Records from a data source:
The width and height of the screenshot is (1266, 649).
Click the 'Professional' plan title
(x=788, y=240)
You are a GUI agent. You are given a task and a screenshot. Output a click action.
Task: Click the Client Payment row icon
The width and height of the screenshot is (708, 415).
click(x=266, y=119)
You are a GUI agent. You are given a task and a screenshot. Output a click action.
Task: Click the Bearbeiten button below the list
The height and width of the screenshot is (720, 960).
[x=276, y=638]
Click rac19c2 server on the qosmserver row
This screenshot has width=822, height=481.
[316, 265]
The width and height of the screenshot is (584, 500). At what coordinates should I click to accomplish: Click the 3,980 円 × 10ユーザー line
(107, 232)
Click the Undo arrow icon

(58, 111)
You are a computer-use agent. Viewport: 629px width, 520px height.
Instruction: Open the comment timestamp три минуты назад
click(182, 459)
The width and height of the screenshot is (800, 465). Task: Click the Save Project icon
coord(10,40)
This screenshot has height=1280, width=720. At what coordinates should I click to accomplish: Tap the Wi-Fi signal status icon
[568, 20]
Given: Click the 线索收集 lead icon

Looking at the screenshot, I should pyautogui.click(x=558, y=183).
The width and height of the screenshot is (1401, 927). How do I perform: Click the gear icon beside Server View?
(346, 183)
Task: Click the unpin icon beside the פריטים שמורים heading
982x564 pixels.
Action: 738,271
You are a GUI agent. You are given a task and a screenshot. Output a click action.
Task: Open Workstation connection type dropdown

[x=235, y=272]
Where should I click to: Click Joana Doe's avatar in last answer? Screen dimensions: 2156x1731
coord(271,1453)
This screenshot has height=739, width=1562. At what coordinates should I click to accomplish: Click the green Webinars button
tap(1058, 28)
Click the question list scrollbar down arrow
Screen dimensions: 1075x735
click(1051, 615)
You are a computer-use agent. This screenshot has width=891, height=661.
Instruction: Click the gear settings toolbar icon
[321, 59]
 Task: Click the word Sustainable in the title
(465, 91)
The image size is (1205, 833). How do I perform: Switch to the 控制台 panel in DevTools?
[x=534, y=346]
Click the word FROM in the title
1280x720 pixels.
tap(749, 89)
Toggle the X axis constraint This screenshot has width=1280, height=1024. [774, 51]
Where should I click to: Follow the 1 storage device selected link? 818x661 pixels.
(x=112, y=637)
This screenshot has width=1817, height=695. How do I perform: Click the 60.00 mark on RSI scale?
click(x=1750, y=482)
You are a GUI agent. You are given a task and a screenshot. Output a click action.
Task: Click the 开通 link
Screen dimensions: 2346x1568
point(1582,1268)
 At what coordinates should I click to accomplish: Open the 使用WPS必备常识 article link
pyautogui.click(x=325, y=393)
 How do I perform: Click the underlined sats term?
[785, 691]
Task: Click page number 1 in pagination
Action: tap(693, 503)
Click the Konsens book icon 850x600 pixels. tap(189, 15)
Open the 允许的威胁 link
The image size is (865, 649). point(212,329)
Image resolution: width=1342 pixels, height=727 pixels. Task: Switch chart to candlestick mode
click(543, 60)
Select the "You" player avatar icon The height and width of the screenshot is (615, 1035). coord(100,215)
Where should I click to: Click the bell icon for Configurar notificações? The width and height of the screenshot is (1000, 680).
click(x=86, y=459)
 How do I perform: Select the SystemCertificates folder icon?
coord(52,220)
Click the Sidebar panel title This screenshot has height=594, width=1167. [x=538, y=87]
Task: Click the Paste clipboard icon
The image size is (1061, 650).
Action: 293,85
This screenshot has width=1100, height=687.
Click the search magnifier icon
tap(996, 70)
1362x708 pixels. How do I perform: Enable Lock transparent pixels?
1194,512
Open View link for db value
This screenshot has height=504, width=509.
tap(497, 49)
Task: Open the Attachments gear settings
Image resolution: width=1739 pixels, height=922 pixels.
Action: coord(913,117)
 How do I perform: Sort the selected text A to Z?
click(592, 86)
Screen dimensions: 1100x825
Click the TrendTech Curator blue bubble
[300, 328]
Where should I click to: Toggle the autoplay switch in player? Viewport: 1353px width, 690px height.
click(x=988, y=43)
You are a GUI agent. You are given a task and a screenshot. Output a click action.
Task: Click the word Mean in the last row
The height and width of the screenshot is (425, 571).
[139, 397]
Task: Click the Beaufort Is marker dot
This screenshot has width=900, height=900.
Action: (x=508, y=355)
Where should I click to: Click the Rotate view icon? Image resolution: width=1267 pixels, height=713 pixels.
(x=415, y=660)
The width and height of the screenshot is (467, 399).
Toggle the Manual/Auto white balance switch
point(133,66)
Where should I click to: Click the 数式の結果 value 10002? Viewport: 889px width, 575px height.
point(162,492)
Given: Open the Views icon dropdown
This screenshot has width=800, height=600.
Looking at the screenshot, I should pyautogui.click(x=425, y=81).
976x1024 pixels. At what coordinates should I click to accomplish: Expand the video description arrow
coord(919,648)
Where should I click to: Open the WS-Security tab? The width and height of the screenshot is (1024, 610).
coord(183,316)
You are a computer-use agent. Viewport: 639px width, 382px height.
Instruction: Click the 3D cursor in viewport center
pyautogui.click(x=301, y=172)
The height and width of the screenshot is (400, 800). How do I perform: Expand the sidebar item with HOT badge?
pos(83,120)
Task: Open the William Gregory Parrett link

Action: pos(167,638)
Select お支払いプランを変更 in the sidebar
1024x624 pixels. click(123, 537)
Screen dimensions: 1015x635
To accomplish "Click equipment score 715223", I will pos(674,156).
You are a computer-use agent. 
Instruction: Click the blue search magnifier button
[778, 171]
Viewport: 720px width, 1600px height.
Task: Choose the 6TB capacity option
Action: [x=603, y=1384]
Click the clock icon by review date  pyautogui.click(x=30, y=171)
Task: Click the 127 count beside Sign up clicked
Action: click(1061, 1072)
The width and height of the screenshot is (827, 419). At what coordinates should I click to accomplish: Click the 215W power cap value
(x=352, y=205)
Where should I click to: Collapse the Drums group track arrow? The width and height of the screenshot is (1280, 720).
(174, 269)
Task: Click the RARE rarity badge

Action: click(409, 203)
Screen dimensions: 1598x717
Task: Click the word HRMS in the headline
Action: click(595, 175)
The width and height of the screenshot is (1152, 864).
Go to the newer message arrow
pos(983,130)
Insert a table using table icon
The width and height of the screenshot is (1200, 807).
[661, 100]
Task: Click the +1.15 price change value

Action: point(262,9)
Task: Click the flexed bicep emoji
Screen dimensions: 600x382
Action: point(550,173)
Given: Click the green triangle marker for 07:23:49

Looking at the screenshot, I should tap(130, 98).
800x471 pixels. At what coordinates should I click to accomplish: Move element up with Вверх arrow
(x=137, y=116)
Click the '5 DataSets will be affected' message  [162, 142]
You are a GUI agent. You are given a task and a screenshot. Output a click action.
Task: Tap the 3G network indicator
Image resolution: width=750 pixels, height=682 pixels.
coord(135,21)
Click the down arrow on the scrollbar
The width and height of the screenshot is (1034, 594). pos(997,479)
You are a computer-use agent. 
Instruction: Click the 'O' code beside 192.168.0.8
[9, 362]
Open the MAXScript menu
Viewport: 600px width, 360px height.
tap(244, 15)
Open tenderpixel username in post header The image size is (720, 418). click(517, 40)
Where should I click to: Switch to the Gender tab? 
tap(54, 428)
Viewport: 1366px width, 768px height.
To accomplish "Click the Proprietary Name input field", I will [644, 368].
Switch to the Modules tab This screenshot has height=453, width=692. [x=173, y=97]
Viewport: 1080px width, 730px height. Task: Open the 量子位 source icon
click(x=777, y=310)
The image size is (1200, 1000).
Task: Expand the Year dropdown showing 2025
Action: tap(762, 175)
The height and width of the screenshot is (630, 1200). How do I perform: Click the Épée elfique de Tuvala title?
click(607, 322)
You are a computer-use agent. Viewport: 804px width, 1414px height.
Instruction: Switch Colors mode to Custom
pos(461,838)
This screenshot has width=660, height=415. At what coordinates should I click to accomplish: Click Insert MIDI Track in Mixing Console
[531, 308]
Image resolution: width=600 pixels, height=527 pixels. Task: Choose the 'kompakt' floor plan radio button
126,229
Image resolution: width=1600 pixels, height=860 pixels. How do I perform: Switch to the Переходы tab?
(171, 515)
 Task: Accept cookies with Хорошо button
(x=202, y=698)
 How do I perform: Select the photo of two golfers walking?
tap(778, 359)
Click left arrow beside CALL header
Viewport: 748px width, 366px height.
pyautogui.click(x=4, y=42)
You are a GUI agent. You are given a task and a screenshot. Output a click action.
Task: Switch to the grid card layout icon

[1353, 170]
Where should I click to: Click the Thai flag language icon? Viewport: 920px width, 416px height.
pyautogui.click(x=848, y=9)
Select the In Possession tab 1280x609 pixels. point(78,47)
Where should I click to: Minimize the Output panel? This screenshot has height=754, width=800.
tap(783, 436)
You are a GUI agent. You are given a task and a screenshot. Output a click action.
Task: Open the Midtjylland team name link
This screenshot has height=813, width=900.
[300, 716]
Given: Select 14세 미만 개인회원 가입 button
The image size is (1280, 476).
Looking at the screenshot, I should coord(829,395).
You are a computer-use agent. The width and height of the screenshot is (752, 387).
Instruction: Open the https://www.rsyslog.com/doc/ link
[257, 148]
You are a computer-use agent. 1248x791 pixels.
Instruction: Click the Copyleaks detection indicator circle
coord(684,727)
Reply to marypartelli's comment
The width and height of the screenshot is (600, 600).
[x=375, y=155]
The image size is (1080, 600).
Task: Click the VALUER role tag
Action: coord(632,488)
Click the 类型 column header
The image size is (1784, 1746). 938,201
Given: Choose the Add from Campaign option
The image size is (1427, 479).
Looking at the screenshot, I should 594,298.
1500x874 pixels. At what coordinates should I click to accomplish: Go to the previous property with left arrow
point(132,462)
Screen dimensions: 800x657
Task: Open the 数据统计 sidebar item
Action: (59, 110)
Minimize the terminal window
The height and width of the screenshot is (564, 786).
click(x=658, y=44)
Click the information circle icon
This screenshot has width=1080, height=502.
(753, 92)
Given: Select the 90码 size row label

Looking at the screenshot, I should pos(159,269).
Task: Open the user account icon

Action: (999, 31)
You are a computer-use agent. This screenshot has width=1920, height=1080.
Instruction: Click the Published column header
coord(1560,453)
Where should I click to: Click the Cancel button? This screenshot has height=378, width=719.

#### TASK TO CARRY OUT:
Restate word for word only the lines above from the line containing "Task: Open the Attachments gear settings" to the line containing "Screen dimensions: 1100x825", both of them included.

#### TASK ANSWER:
Task: Open the Attachments gear settings
Image resolution: width=1739 pixels, height=922 pixels.
Action: coord(913,117)
 How do I perform: Sort the selected text A to Z?
click(592, 86)
Screen dimensions: 1100x825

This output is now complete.